After shying away somewhat from the simultaneous release strategy last summer due to the World Cup, many of the biggest tentpoles will return to day and date.

“On May 25, we will be in every territory in the world with ‘Pirates,’ ” notes Mark Zoradi, prexy of the Walt Disney Motion Pictures Group. “That makes sense on movies like this, but not on everything.” The one territory hard to pin down is mainland China, where censors, after viewing a print hand-delivered by Disney execs so as to avoid piracy, will deliver a verdict, and maybe not for days or weeks after the bow. “Spider-Man” is also gearing up for a comparable global saturation.

The foreign-domestic ratios continue to edge toward overseas. Last summer, “Da Vinci Code” did 71% of its business overseas after a simultaneous worldwide launch in May. Domestic misfires scored overseas: “Mission: Impossible III” and “Poseidon” each did 66% of their cumes overseas, hitting $398 million and $182 million worldwide. “Miami Vice” racked up $101 million overseas, or 62% of its global cume.

Robust specialty biz

Studio shingles and stand-alone indies, already warm to the idea of opening films in the summer, are stepping up their counterprogramming efforts. The trend, born of blockbuster fatigue and yawning demographic gaps left by studio releases, has accelerated in the past two years — think “Crash” and “March of the Penguins” in ’05, then “Little Miss Sunshine,” “The Illusionist” and Al Gore last summer.

Star-studded ’07 releases like Miramax’s Austen biopic “Becoming Jane,” Par Vantage’s “A Mighty Heart” and Focus Features’ “Evening” will not only roll out, but go wide quickly from mid-June through July. The strategy is to aggressively court restless adults.

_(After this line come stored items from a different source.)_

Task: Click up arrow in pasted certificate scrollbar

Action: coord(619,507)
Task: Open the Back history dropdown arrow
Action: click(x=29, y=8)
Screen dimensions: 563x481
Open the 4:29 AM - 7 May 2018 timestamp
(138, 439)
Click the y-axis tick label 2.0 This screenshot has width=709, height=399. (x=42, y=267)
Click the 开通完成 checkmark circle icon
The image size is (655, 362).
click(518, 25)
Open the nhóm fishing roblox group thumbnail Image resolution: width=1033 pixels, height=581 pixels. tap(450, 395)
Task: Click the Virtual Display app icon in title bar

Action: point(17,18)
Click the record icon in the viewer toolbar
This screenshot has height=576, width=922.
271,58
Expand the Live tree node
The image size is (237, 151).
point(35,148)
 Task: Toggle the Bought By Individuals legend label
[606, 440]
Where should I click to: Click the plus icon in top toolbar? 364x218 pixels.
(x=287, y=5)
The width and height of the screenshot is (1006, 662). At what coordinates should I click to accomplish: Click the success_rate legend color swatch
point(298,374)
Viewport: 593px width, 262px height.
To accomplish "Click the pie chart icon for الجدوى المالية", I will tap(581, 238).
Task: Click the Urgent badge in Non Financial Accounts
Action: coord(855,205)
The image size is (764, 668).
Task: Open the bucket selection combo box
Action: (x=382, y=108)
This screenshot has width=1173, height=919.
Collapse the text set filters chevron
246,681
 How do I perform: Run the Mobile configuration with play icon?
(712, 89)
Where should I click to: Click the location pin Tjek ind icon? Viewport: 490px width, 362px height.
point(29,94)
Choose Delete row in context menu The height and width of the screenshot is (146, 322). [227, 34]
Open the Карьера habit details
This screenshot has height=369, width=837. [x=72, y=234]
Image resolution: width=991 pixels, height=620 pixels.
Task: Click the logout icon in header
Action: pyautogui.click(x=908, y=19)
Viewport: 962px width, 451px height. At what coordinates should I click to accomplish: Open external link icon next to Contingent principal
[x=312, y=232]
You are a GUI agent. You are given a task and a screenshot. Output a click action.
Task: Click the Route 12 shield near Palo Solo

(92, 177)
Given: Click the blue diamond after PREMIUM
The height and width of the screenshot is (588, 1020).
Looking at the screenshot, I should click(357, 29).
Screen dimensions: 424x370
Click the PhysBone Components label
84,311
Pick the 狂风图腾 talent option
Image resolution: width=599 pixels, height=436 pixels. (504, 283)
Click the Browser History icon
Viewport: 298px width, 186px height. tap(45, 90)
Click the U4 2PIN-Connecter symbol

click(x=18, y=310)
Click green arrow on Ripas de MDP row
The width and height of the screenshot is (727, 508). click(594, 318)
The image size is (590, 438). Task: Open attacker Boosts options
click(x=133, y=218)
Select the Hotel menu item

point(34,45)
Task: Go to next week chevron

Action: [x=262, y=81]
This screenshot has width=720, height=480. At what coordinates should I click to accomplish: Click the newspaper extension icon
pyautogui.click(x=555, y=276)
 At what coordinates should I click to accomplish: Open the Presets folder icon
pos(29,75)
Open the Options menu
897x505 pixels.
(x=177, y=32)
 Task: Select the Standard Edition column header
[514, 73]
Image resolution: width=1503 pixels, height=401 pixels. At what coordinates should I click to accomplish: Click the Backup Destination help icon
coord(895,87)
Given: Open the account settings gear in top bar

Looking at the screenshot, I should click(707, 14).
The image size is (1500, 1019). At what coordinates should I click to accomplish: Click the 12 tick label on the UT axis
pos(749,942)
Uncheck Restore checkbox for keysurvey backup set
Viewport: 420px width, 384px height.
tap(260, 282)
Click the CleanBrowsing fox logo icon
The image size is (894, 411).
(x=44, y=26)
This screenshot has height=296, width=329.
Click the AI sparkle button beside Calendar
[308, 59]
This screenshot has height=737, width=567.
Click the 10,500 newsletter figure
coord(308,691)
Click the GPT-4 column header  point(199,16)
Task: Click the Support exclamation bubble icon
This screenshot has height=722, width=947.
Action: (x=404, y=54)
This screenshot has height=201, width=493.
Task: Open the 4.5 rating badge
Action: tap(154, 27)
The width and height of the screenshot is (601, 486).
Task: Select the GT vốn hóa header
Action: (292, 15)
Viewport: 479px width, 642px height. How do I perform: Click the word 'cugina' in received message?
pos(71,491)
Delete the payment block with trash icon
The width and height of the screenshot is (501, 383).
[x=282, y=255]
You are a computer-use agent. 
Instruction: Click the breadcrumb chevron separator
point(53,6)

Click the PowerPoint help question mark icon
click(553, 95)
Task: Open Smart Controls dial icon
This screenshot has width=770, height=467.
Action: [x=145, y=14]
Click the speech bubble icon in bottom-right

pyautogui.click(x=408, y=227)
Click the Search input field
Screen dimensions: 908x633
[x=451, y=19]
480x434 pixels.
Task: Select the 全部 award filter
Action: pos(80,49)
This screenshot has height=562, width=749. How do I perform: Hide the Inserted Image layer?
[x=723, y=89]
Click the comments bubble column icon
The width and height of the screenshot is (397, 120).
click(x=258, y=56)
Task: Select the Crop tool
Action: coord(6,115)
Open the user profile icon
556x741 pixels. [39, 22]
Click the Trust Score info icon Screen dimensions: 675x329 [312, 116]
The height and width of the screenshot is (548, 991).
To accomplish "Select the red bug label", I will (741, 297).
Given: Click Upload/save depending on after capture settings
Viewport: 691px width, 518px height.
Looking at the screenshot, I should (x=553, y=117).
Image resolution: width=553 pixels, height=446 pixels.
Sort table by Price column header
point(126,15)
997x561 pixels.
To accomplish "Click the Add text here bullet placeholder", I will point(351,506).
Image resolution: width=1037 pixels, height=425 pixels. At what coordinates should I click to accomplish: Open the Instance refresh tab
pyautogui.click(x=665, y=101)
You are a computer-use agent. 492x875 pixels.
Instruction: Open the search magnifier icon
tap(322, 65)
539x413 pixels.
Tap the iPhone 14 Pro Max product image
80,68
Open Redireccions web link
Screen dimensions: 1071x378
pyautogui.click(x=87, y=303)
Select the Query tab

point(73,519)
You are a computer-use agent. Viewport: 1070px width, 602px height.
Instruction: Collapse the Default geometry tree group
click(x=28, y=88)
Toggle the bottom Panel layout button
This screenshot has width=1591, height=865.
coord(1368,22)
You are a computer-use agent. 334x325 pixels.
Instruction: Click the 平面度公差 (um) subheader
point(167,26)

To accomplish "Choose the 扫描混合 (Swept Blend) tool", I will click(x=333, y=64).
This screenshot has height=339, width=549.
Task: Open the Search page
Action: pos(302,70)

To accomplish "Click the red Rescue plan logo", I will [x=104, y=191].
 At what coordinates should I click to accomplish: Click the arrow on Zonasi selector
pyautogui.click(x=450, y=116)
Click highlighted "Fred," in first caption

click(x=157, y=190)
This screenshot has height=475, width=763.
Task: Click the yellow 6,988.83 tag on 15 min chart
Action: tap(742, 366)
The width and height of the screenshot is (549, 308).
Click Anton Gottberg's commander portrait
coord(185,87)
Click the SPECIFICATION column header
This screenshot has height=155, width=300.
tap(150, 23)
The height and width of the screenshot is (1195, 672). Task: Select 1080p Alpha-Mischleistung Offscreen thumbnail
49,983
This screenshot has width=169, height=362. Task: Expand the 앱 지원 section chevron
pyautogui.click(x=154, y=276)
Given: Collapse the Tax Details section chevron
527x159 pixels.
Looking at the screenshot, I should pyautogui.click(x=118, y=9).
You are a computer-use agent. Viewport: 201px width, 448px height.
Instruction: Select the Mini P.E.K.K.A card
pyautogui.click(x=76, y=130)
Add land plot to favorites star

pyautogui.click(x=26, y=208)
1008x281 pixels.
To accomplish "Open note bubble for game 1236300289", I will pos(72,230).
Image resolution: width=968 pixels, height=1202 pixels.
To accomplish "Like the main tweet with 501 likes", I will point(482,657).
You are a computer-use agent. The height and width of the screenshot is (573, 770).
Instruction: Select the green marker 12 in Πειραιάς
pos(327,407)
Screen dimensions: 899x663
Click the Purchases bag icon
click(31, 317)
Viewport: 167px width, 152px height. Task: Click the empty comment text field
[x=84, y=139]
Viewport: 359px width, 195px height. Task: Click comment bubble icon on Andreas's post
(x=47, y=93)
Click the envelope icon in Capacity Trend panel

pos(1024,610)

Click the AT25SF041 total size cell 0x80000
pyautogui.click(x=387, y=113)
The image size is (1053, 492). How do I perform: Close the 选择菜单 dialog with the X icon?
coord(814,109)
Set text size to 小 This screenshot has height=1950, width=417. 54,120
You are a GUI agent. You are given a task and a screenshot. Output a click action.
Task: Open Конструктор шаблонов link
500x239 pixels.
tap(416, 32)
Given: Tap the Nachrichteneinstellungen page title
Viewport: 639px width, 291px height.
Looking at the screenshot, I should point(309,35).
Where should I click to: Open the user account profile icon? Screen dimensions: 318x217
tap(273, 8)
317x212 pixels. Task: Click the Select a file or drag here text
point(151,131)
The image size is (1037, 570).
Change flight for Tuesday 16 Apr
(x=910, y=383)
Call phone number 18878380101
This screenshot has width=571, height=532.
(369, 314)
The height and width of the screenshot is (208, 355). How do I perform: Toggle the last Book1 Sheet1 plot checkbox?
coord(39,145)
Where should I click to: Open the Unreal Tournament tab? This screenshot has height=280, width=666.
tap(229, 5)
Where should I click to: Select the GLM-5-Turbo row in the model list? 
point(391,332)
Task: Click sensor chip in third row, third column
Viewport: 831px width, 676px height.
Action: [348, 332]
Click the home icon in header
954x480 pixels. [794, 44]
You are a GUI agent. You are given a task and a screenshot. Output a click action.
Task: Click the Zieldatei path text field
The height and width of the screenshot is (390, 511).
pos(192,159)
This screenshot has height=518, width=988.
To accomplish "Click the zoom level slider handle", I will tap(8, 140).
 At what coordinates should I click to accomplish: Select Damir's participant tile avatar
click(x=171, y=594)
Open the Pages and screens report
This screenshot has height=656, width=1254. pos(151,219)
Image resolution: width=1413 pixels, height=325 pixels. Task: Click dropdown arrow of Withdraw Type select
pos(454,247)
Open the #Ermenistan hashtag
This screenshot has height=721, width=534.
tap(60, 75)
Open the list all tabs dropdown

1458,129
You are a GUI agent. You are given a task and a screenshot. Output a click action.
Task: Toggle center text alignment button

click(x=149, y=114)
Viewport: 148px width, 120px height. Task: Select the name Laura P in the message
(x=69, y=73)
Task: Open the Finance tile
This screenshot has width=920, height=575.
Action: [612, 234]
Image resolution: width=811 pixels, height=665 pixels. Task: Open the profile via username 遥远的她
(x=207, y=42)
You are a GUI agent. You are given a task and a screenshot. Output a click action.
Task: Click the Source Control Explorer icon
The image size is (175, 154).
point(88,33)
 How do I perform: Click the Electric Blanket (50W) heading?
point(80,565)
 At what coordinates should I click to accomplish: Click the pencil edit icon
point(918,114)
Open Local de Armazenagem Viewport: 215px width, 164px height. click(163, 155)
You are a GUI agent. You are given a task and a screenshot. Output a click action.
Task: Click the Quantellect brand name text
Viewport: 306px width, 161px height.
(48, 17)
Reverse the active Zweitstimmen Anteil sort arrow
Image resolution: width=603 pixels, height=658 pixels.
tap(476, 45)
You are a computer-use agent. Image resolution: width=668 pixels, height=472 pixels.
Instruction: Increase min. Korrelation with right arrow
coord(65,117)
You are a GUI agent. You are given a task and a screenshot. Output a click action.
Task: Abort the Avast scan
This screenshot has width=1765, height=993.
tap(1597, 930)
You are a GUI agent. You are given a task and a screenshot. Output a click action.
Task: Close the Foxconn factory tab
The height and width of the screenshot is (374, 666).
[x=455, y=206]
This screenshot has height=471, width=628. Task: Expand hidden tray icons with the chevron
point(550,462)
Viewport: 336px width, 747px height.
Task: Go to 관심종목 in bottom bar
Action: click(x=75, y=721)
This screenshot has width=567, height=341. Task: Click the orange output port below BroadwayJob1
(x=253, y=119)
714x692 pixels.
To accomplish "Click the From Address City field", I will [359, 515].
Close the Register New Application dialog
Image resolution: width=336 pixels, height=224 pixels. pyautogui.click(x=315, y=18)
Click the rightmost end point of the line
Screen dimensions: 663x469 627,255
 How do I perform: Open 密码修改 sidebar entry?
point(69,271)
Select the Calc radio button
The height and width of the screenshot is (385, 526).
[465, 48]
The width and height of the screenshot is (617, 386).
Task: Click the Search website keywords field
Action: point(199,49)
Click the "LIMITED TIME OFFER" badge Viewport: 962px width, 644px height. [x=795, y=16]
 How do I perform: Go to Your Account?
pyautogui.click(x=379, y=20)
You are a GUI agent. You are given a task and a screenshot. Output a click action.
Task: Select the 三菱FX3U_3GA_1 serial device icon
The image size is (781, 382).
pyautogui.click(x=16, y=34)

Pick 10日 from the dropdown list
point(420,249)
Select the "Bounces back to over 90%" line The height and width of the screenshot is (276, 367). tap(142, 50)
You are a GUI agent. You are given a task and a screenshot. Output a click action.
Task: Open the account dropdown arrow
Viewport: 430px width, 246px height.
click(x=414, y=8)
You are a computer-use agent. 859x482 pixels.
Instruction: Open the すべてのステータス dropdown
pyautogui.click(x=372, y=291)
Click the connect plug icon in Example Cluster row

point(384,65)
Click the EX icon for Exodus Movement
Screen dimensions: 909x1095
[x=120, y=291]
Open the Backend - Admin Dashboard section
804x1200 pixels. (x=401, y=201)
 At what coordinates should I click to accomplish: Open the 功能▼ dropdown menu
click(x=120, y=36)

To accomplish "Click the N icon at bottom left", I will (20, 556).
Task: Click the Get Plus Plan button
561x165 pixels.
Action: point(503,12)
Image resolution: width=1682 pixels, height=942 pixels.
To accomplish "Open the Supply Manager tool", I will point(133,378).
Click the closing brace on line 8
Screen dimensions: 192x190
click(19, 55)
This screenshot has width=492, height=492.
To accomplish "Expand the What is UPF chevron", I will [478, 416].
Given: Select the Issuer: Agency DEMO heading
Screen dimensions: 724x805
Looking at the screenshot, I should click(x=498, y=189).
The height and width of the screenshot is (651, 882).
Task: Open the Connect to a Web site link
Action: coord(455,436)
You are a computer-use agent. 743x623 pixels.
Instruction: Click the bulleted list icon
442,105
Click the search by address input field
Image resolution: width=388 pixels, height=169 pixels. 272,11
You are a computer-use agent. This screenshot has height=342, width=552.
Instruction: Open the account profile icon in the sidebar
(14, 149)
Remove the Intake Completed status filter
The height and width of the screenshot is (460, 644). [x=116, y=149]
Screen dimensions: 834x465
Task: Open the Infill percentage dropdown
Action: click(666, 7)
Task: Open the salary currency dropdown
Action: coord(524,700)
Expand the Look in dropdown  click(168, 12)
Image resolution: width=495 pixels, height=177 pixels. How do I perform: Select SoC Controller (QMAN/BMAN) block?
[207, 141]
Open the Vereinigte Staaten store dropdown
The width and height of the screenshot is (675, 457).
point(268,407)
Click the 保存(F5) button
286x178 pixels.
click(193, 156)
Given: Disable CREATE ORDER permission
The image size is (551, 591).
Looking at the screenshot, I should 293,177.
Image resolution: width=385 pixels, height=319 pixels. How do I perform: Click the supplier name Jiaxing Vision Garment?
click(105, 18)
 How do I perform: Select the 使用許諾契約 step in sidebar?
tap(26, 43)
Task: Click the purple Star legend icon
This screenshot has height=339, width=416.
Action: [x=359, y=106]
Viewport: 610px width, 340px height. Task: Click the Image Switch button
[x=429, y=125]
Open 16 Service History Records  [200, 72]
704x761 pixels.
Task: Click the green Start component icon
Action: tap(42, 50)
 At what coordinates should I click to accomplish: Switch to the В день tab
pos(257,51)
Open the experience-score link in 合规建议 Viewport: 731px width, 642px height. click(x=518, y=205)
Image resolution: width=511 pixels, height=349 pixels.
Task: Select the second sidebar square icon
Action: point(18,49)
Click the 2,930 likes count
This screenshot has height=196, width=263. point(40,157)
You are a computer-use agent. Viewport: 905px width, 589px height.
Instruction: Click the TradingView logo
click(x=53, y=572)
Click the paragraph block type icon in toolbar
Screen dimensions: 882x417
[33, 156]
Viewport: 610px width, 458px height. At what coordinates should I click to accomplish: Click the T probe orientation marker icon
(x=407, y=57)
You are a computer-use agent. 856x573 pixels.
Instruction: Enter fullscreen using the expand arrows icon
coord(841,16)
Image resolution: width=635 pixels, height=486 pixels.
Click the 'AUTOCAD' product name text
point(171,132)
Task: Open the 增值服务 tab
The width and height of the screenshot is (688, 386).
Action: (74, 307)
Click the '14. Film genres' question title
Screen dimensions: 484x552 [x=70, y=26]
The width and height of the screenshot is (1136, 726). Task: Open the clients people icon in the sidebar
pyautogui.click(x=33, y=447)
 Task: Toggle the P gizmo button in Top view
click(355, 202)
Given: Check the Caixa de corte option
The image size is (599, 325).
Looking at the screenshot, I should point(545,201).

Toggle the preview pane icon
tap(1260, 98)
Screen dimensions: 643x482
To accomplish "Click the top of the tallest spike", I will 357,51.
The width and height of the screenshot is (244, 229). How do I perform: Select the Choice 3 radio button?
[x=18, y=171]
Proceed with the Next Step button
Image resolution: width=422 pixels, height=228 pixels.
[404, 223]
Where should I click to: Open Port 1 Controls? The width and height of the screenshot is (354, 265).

“Our audience feels neglected or even dissed in the summer, as if their money is inconsequential to the studios, so they actively search out stuff to support,” says Steven Friedlander, distrib chief at Warner Independent. “It is harder to counterprogram when there are three or four midrange titles competing each week, but much easier to get screen time and ink when each week has only one mega release, as is the case in the beginning of this summer with ‘Spider-Man,’ ‘Pirates’ and ‘Shrek.’ If you are over 35 and educated, there are three weeks (out of four) with nothing for you to see.”